───── Excerpted records ─────
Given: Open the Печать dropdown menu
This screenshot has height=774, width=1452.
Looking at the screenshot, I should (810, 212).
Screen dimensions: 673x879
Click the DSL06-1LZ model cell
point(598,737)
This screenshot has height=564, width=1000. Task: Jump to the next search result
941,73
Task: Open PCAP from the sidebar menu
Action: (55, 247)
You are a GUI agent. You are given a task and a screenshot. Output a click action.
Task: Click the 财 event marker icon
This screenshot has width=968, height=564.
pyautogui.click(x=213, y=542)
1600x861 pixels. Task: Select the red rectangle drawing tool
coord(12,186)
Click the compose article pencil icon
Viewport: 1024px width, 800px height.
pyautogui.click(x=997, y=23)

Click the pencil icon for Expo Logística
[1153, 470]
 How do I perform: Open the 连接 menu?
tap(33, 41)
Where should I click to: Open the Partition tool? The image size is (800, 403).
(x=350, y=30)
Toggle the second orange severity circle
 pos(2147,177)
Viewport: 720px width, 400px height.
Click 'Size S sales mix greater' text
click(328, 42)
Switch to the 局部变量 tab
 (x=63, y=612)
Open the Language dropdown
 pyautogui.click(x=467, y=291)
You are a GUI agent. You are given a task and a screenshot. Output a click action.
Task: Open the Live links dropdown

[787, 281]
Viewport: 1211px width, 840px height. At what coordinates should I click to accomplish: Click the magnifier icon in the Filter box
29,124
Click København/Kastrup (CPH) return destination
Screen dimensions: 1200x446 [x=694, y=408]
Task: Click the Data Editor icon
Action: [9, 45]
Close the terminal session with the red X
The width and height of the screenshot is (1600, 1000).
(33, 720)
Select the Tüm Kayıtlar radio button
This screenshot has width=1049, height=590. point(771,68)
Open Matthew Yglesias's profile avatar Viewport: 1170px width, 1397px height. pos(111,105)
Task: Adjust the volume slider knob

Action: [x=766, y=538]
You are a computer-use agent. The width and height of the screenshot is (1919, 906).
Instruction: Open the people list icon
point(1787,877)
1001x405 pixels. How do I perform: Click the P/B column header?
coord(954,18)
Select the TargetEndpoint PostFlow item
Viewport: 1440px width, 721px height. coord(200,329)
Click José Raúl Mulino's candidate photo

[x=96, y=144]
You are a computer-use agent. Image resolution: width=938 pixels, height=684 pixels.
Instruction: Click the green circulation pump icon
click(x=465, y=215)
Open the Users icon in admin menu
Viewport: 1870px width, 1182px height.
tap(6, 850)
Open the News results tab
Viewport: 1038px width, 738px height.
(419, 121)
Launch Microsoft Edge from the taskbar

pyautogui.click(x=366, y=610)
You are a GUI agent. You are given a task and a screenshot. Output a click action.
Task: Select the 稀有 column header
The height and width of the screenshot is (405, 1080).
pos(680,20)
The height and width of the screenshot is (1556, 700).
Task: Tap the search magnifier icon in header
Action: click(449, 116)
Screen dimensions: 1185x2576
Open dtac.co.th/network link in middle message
─────
## Problem to work on
Give the number of lines in the records above that contain the word "computer", and nothing more.

## Response box
2